“Do you have any questions for me?” As a job seeker, this is something you can expect to be asked on your next healthcare interview. Yet, it’s a time when even some of the most experienced healthcare professionals draw a blank.
If your natural response is ‘no,’ this is a mistake that can cost you. Not only does it demonstrate a lack of interest in the role, but it’s also a missed opportunity to uncover vital information about the opportunity and further highlight your strengths. Remember, an interview is a two -way street. The employer is asking questions to learn more about you—but they are being assessed by you as much as you are by them.
As a result, you’ll want to go into your next healthcare interview with some well-rounded questions about the role and the organization. Here are a few to get started with:
About the role
What are the patient volumes and day-to-day job responsibilities like?
If this hasn’t already been addressed, you’ll want to ask about the factors that will impact your workload and overall work-life balance. When asking these questions, be sure to get specific information about:
- Daily hours + weekly schedule
- The volume of patients the facility sees
- The typical case load for your role
Asking healthcare interview questions about expectations regarding scheduling, patient volume, and case load can help you determine if the role is the right fit.
What is the team dynamic and structure?
To further determine whether you’re comfortable with the patient volume and expectations of the role, you’ll want to inquire about the team structure. For example, what is the ratio of NPs/PAs/MAs to physicians? What are the typical patient-to-staff ratios?
You should also prepare specific questions about the way the practice operates, including their reporting structure. You’ll want to weigh your prospective employer’s answers with what type of environment you are most comfortable with when making your decision.
What characteristics and skills must the hire possess for success in this role?
By learning about the essential traits as well as the clinical skillset needed for success, you can follow up to their response by talking about why that makes you a good fit for the role. When explaining this, tell a story about an experience that highlights the skills they’ve mentioned.
If you don’t possess one of these skills, this is a great opportunity to say how you’re looking for professional growth, as well as to build your experience in this specific area.
What are the biggest challenges that someone in this position would face?
Asking this healthcare interview question is a great way to know what you’d be walking into if offered the role. It can also be a golden opportunity to highlight your abilities, show you are proactive about identifying potential issues, and demonstrate a willingness to learn. Depending on their response, you can explain how you have approached similar challenges in the past and how this experience makes you a great fit for this role.
What is your 30-60-90-day plan for onboarding? What impact will I make?

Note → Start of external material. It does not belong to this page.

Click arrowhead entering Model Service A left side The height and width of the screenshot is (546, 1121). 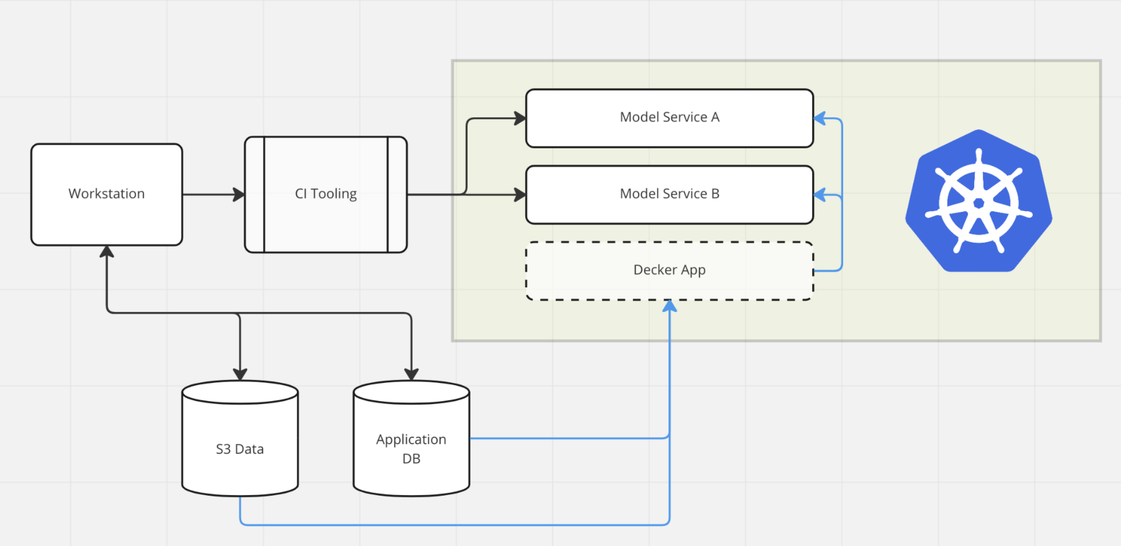(520, 118)
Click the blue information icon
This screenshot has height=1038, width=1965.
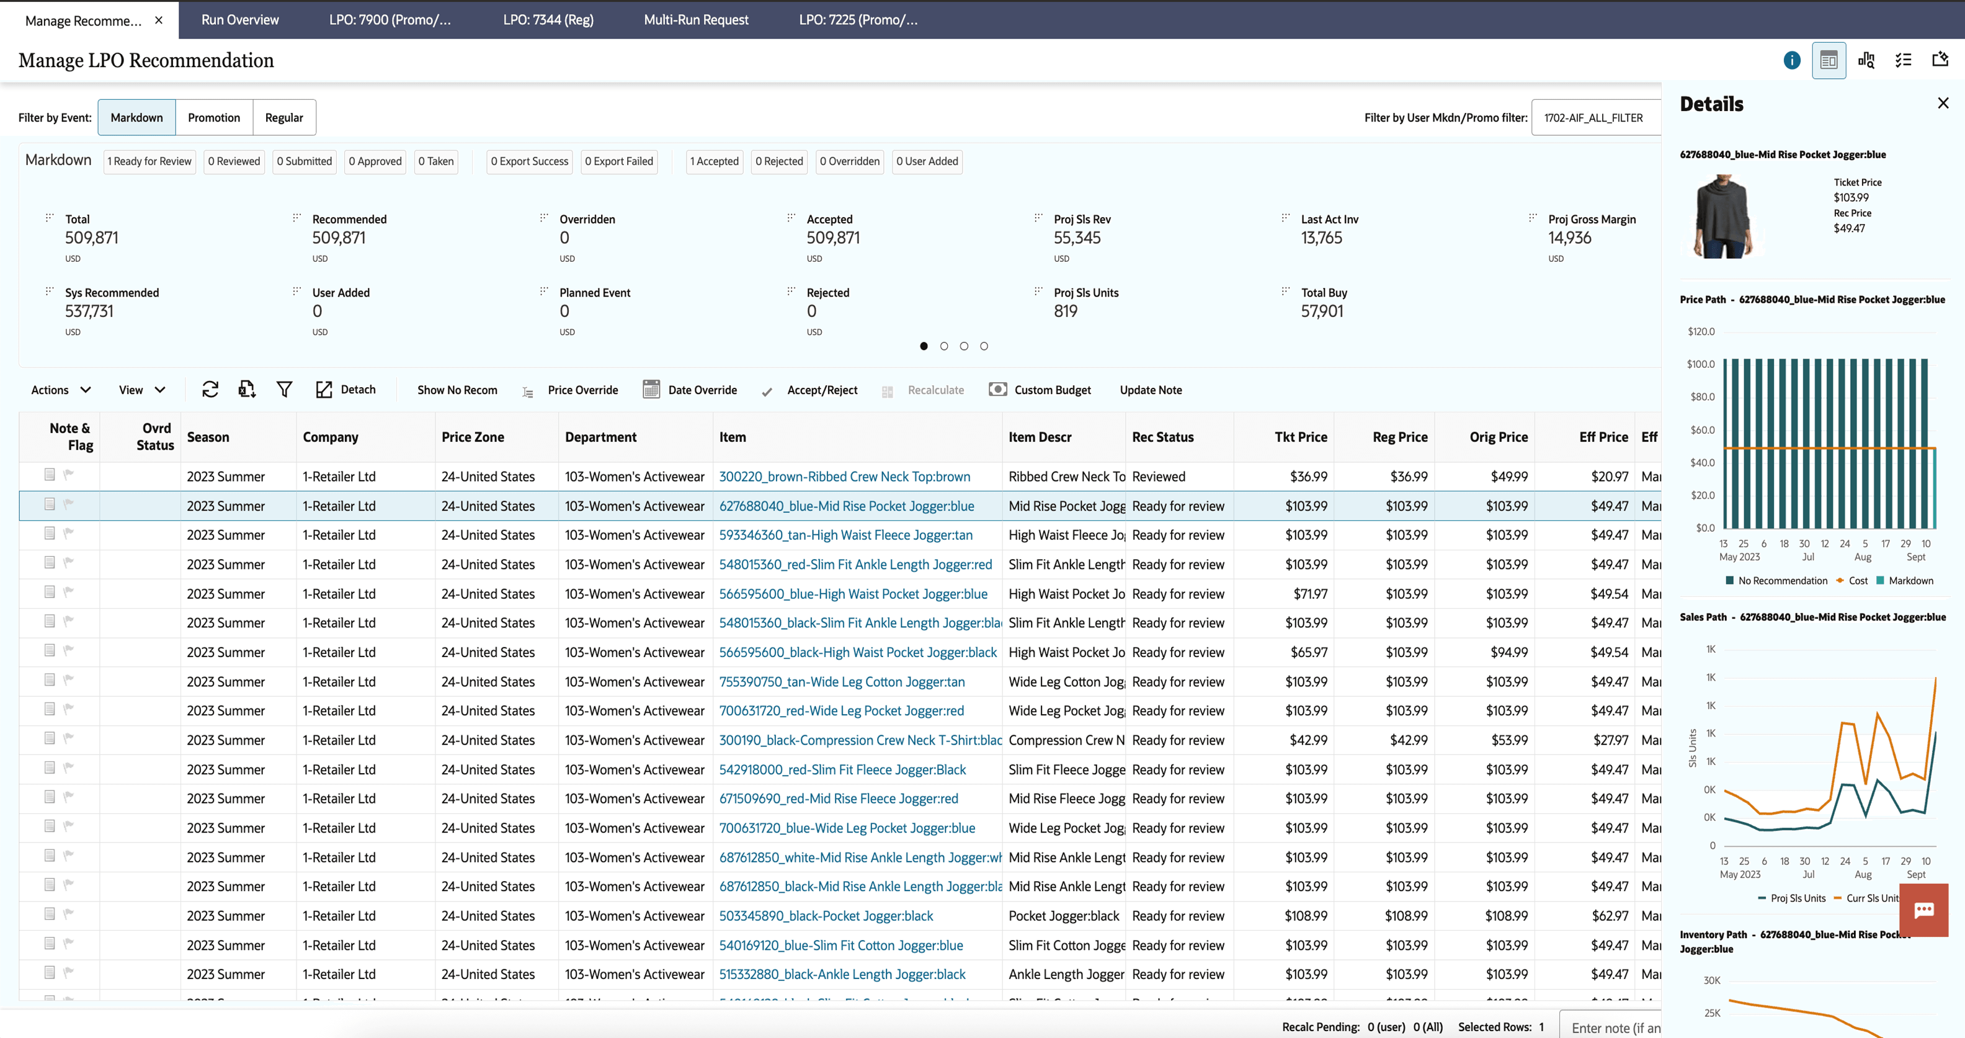[x=1792, y=60]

Your onboarding experience at the organization is critical to your long-term success, so make sure you ask a question about it on your next healthcare interview. This type of plan will outline the employer’s job expectations for you over your first 90 days. They should have a good idea about specific goals, dates, and who you will work with to accomplish these objectives.
Beyond onboarding and training, the answer to this question can help you further understand your impact. When asking about your potential impact, you’re signaling to the employer that you care about the organization and want to do well.
About the organization
What are the long term goals of the department/organization? How can I specifically help accomplish these goals?
The answer to the first question can tell you the general direction in which the organization is headed, which can help you determine if your goals align. Following up with the next one can help you show the organization you are interested in the future of the facility and how you can contribute to their success.
What is the leadership team like?
Learning more about the leadership team and who makes the top decisions should be one of your top priorities during a healthcare interview. Does leadership come from a medical or more corporate background? Are any of them nurses, physicians, or from a different clinical background? These questions can give you insight into the position’s growth potential as well as the relationship between administration and staff.
How do you measure or evaluate success?
Depending on your role or title level, it may be important to learn how clinicians are evaluated, as your performance—or even job security—could depend on specific metrics or expectations. The employer will appreciate that you want to be successful, and you’ll be able to determine whether you feel like you can meet their expectations.
Plus, this can also give you more insight into the overall culture. For example, if you’re getting the impression that the organization is heavily focused on billing, this could point to a more volume focused environment. This is important information to know if you feel you’d perform better in a different setting.
What do you like most about working here?
When there is so much ground to cover on a healthcare interview, not everyone thinks to ask this question. However, it’s one of the most impactful questions you can ask! People like to talk about themselves, and interviewers are no exception. Asking this question is a great way to connect with the interviewer on a deeper level and gain unique insight into the organization’s culture.